[Dataset entries]
───
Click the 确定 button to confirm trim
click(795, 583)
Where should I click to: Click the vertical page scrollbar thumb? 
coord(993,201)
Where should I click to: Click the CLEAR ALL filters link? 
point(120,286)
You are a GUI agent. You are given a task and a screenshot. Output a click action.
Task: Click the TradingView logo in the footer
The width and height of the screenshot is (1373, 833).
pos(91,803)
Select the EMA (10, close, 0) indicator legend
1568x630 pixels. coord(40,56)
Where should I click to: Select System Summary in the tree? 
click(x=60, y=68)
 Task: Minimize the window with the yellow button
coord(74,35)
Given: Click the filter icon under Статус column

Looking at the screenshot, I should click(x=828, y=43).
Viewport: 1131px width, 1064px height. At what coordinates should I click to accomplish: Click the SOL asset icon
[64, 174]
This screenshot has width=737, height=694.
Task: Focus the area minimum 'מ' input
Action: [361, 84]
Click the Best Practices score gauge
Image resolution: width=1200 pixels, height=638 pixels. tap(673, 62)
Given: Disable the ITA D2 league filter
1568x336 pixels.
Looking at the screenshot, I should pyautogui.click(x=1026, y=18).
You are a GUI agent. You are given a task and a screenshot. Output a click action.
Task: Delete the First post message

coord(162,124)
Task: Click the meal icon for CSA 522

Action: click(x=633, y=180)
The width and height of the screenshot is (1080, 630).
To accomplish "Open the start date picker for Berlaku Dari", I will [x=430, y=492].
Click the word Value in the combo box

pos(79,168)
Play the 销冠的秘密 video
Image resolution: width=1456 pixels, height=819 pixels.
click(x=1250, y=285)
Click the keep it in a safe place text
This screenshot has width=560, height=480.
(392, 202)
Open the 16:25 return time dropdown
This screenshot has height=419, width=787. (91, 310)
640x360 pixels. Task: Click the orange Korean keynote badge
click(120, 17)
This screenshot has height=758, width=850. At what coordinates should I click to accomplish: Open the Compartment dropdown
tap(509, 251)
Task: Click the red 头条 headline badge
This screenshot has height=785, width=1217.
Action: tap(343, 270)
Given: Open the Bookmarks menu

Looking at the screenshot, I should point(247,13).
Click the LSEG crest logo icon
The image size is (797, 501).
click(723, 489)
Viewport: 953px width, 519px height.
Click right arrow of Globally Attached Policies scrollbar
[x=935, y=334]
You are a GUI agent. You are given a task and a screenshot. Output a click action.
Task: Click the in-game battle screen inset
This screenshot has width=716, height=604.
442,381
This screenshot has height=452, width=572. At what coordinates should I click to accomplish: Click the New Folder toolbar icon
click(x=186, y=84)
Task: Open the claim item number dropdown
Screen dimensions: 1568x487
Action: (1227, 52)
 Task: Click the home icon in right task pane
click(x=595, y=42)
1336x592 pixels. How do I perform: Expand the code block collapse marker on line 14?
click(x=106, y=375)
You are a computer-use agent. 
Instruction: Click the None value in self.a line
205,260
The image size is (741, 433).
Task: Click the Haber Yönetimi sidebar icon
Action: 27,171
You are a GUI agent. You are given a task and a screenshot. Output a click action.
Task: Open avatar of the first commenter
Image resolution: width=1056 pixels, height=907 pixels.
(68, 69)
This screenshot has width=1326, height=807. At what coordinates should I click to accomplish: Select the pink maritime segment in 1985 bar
───
▶ **Task prompt**: For each line in the data, set it down again exactly.

▶ **Solved exercise**:
Click the 确定 button to confirm trim
click(795, 583)
Where should I click to: Click the vertical page scrollbar thumb? 
coord(993,201)
Where should I click to: Click the CLEAR ALL filters link? 
point(120,286)
You are a GUI agent. You are given a task and a screenshot. Output a click action.
Task: Click the TradingView logo in the footer
The width and height of the screenshot is (1373, 833).
pos(91,803)
Select the EMA (10, close, 0) indicator legend
1568x630 pixels. coord(40,56)
Where should I click to: Select System Summary in the tree? 
click(x=60, y=68)
 Task: Minimize the window with the yellow button
coord(74,35)
Given: Click the filter icon under Статус column

Looking at the screenshot, I should click(x=828, y=43).
Viewport: 1131px width, 1064px height. At what coordinates should I click to accomplish: Click the SOL asset icon
[64, 174]
This screenshot has width=737, height=694.
Task: Focus the area minimum 'מ' input
Action: [361, 84]
Click the Best Practices score gauge
Image resolution: width=1200 pixels, height=638 pixels. tap(673, 62)
Given: Disable the ITA D2 league filter
1568x336 pixels.
Looking at the screenshot, I should pyautogui.click(x=1026, y=18).
You are a GUI agent. You are given a task and a screenshot. Output a click action.
Task: Delete the First post message

coord(162,124)
Task: Click the meal icon for CSA 522

Action: click(x=633, y=180)
The width and height of the screenshot is (1080, 630).
To accomplish "Open the start date picker for Berlaku Dari", I will [x=430, y=492].
Click the word Value in the combo box

pos(79,168)
Play the 销冠的秘密 video
Image resolution: width=1456 pixels, height=819 pixels.
click(x=1250, y=285)
Click the keep it in a safe place text
This screenshot has width=560, height=480.
(392, 202)
Open the 16:25 return time dropdown
This screenshot has height=419, width=787. (91, 310)
640x360 pixels. Task: Click the orange Korean keynote badge
click(120, 17)
This screenshot has height=758, width=850. At what coordinates should I click to accomplish: Open the Compartment dropdown
tap(509, 251)
Task: Click the red 头条 headline badge
This screenshot has height=785, width=1217.
Action: tap(343, 270)
Given: Open the Bookmarks menu

Looking at the screenshot, I should point(247,13).
Click the LSEG crest logo icon
The image size is (797, 501).
click(723, 489)
Viewport: 953px width, 519px height.
Click right arrow of Globally Attached Policies scrollbar
[x=935, y=334]
You are a GUI agent. You are given a task and a screenshot. Output a click action.
Task: Click the in-game battle screen inset
This screenshot has width=716, height=604.
442,381
This screenshot has height=452, width=572. At what coordinates should I click to accomplish: Click the New Folder toolbar icon
click(x=186, y=84)
Task: Open the claim item number dropdown
Screen dimensions: 1568x487
Action: (1227, 52)
 Task: Click the home icon in right task pane
click(x=595, y=42)
1336x592 pixels. How do I perform: Expand the code block collapse marker on line 14?
click(x=106, y=375)
You are a computer-use agent. 
Instruction: Click the None value in self.a line
205,260
The image size is (741, 433).
Task: Click the Haber Yönetimi sidebar icon
Action: 27,171
You are a GUI agent. You are given a task and a screenshot. Output a click action.
Task: Open avatar of the first commenter
Image resolution: width=1056 pixels, height=907 pixels.
(68, 69)
This screenshot has width=1326, height=807. At what coordinates should I click to accomplish: Select the pink maritime segment in 1985 bar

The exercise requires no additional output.